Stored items

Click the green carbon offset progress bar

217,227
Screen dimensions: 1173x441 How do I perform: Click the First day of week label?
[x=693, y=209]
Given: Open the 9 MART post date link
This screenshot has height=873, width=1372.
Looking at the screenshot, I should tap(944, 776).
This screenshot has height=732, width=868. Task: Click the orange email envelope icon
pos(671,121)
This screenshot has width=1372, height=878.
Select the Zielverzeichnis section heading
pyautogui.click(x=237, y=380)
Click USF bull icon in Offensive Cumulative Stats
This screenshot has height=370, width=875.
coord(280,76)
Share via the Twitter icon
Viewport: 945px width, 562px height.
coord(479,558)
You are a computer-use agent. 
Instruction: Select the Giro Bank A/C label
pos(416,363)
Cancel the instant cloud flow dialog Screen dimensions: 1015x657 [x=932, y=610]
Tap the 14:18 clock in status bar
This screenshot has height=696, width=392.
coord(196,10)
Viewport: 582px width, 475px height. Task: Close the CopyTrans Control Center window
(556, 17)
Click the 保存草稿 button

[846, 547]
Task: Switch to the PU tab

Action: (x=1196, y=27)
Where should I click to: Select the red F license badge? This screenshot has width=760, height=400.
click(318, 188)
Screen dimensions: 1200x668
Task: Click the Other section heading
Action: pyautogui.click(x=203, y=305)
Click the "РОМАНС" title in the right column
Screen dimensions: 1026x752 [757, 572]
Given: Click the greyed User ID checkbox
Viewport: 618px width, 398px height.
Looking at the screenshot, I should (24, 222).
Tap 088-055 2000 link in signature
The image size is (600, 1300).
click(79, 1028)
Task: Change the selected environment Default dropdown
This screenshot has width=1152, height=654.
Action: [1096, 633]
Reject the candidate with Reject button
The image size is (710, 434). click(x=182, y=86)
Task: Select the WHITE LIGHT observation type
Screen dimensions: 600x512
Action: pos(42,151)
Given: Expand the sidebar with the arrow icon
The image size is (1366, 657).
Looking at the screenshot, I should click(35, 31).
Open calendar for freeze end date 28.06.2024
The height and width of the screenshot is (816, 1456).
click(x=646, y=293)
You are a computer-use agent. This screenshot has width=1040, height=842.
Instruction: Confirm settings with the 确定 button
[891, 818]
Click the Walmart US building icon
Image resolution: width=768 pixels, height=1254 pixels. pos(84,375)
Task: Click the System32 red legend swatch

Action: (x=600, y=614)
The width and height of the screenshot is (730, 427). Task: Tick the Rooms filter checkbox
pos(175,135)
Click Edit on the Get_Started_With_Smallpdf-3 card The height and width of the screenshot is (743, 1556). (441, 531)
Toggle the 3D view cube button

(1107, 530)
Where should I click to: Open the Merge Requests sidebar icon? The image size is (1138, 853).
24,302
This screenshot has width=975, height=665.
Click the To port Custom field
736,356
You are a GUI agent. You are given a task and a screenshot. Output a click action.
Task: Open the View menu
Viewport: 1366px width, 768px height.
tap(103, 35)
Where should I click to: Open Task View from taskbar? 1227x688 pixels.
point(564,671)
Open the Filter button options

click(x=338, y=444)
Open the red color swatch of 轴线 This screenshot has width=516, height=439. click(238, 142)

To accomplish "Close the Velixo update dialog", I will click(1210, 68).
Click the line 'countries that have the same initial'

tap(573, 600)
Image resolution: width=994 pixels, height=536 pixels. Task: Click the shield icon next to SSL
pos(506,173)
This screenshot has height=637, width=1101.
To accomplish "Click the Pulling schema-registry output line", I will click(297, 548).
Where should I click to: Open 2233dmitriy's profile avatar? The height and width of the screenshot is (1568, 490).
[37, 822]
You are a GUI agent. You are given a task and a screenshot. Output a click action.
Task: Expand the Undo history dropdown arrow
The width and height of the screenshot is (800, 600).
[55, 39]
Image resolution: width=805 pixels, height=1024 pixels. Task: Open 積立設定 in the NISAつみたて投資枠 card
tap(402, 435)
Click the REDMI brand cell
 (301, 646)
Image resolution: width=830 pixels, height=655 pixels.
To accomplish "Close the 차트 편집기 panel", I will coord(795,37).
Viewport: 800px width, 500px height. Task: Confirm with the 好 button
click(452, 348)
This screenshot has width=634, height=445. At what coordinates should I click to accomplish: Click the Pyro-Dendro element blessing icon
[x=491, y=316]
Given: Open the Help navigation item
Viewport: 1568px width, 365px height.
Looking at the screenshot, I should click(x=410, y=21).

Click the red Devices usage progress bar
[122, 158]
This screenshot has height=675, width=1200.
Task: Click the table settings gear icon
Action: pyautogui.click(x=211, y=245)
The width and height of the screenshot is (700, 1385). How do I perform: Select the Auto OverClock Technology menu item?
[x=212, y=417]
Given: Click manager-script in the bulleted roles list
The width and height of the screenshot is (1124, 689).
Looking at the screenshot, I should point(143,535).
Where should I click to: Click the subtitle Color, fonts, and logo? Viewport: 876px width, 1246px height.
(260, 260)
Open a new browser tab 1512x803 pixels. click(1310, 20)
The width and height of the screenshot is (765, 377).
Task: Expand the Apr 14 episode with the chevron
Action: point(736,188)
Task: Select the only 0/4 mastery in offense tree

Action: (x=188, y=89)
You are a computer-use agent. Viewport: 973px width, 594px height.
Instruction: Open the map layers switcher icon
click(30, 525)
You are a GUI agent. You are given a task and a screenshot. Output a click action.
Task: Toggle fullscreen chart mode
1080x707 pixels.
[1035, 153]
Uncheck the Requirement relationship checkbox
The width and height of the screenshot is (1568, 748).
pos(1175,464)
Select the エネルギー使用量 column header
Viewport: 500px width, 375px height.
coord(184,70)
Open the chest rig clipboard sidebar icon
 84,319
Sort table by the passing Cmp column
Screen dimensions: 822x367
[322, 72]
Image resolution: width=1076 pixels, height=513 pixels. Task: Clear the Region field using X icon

→ TO DO: Please copy each line of the records above in which the word "computer" can be found.

→ SOLUTION:
You are a computer-use agent. 
You are a computer-use agent. This screenshot has width=1040, height=842.
You are a computer-use agent. Viewport: 973px width, 594px height.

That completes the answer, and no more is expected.